# Need help to port creation



## SHRDLU (Jun 11, 2009)

The following is required:

It is necessary to check up before port installation, whether a certain application is installed.
If the application is not installed, it is necessary to interrupt port installation and type the message "You should install a <CERTAIN APPLICATION> first"

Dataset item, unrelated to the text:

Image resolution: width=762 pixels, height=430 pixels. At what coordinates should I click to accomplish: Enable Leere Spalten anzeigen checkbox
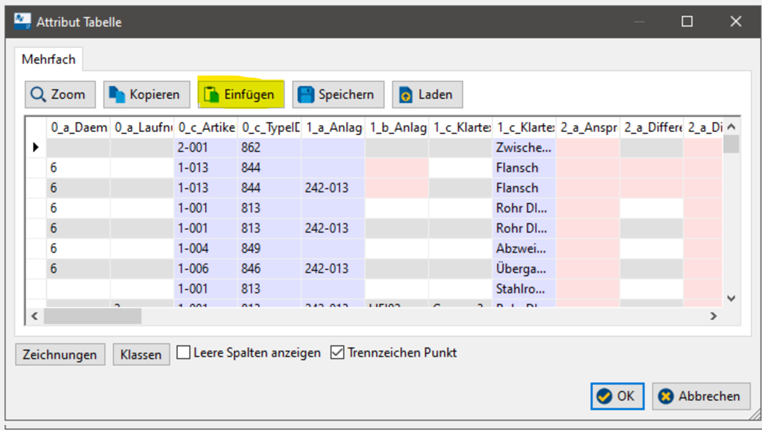pyautogui.click(x=184, y=353)
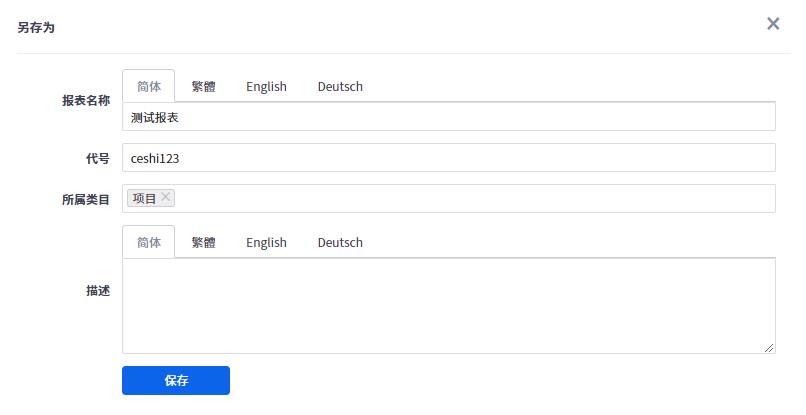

As it to make in port Makefile?

Thanks. Sorry for my English


----------



## SirDice (Jun 11, 2009)

Look into *_DEPENDS

http://www.freebsd.org/doc/en/books/porters-handbook/makefile-depend.html


----------



## SHRDLU (Jun 11, 2009)

SirDice said:
			
		

> Look into *_DEPENDS


No. I know about it.
*_DEPENDS - for automatically install all dependent applications, but I need a manually install one application


----------



## SirDice (Jun 11, 2009)

Why does it need to be installed manually? That defeats the purpose of a port.


----------



## SHRDLU (Jun 11, 2009)

My port is required a PostgreSQL server. I wish to give to the user independently to choose the PostgreSQL server version.


----------



## SirDice (Jun 11, 2009)

Look into OPTIONS

http://www.freebsd.org/doc/en/books/porters-handbook/makefile-options.html


----------



## SHRDLU (Jun 11, 2009)

Thanks, i'm try it.


----------



## SirDice (Jun 11, 2009)

If you do
`# find /usr/ports -type f -name 'Makefile' -exec grep -H PGSQL {} \;`

You'll get a list of other ports that use PostgreSQL, have a look how they do it.


----------



## SHRDLU (Jun 11, 2009)

Thanks, SirDice. I have found some ports where there is a similar solutions.


----------